It is a general rule of chancery practice that a decree granting affirmative relief cannot be sustained unless the evidence on which it is based is preserved in the record or the decree finds facts which justify the relief. ( Gengler v. Hooper, 324 Ill. 47; VanMeter v. Malchef, 276 id. 451; Akin v. Akin, 268 id. 324; Grays Lake M. E. Church v. Metcalf, 245 id. 54; Ohman v. Ohman, 233 id. 632; Timke v. Allen, 225 id. 402; Standish v. Musgrove, 223 id. 500; Torsell v. Eiffert, 207 id. 621; Village of Harlem v. Suburban Railroad Co. 202 id. 301; Jackson v. Sackett, 146 id. 646.) No evidence to support the decree in this case is preserved in the record. The question therefore arises whether the decree contains findings of fact sufficient to justify the relief granted. The only findings incorporated in the decree are: That the allegations of the bill are true; that the equities are with the complainants; that the defendants attempted to compel the complainants to take out licenses under the chemical or paint factories, the wholesale drug, chemical or paint stores and the laboratories ordinances, and that each of these ordinances is void. The recital in a decree, by way of a finding, that all the material allegations of the bill are proved and that the equities of the cause are with the complainant is not a finding of fact, but, on the contrary, is a mere conclusion and is not sufficient to support a decree granting affirmative relief. ( Gengler v. Hooper, supra; French v. French, 302 Ill. 152; VanMeter v. Malchef, supra; Grays Lake M. E. Church v. Metcalf, supra; Ohman v. Ohman, supra; Becklenberg v. Becklenberg, 232 Ill. 120; Torsell v. Eiffert, supra.) The only other finding in the decree, namely, that the appellants attempted to compel the appellees to become licensees under the three designated ordinances, obviously does not justify an adjudication of their invalidity or a decree restraining their enforcement. Such a decree must necessarily be based upon one or more facts which are determinative of the invalidity of the ordinances. A demand for the payment of a license fee fixed by a municipal ordinance may be as consistent with the validity as the invalidity of the ordinance. No fact is found by the instant decree which affords a sufficient basis for the relief granted.
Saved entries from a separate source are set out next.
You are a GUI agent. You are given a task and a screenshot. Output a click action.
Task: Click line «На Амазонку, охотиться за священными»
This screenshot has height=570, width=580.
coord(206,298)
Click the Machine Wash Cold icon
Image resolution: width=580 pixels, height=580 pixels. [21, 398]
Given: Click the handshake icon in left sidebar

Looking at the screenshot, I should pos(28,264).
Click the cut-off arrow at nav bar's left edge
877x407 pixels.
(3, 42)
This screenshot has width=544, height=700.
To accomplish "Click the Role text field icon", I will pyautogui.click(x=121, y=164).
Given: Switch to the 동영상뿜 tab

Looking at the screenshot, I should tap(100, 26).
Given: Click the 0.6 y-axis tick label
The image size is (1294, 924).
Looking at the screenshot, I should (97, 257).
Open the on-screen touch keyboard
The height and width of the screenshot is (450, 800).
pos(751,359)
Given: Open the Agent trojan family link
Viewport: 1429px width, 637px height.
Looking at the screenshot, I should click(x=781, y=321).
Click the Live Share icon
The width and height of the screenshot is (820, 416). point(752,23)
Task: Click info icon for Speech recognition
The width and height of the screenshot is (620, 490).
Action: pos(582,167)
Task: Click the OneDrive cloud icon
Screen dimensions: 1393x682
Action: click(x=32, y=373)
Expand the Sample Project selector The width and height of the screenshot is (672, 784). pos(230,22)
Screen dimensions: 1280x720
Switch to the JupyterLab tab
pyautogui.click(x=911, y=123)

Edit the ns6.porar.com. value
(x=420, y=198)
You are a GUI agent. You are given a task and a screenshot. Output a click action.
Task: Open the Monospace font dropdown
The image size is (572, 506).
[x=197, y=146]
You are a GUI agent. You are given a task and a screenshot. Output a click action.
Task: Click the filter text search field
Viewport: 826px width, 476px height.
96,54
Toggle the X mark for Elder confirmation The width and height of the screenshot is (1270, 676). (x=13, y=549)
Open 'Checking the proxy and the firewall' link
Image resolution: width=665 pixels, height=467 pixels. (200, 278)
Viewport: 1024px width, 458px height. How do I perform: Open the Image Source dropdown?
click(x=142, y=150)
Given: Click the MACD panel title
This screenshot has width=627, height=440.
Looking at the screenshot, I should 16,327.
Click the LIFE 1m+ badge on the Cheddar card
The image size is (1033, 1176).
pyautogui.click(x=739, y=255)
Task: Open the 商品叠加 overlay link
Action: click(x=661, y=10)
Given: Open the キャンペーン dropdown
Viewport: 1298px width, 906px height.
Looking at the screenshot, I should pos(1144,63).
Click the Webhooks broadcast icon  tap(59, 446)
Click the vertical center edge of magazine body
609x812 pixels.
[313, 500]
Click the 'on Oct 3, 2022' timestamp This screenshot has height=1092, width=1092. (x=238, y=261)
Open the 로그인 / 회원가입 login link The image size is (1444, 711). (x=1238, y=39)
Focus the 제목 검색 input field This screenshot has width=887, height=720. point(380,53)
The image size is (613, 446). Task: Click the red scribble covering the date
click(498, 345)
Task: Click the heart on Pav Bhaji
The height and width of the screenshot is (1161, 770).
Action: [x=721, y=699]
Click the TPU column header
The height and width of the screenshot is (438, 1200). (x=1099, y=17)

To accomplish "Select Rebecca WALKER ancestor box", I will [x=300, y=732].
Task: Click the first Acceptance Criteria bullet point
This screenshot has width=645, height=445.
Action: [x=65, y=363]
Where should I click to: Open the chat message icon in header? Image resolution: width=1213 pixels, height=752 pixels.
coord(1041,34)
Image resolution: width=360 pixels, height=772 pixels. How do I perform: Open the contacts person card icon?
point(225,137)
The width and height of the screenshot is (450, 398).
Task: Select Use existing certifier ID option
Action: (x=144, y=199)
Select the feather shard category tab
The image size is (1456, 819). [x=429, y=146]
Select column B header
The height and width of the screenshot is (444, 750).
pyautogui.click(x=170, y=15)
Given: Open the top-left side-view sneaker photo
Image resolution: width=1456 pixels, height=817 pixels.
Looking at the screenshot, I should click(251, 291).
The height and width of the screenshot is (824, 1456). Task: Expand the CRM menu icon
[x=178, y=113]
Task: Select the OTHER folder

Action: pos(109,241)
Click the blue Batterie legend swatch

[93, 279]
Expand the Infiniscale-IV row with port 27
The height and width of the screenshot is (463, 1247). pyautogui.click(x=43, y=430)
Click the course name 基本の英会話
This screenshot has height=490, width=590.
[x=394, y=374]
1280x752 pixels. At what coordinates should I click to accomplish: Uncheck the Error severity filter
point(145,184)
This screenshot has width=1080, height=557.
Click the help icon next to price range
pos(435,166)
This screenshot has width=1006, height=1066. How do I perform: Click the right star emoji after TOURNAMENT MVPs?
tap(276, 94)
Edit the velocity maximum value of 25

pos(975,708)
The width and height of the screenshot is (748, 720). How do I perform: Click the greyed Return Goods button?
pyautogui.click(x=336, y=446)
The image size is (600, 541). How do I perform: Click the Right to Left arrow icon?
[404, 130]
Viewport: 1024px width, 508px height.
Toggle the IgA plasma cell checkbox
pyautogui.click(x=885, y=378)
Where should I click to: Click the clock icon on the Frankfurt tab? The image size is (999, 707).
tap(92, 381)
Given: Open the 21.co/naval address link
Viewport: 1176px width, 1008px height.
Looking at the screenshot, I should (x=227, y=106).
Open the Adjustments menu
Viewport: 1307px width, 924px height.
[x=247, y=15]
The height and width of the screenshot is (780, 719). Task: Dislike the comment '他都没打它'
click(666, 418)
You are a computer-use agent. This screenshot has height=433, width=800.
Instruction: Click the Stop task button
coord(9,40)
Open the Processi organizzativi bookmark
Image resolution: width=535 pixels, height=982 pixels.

The decree of the circuit court is reversed and the cause is remanded to that court.

Reversed and remanded.


Summaries of

Franco-American Hygienic Co. v. Chicago

Supreme Court of Illinois
Apr 21, 1928
161 N.E. 63 (Ill. 1928)
Case details for

Franco-American Hygienic Co. v. Chicago

Case Details

Full title:THE FRANCO-AMERICAN HYGIENIC COMPANY et al. Appellees, vs. THE CITY OF…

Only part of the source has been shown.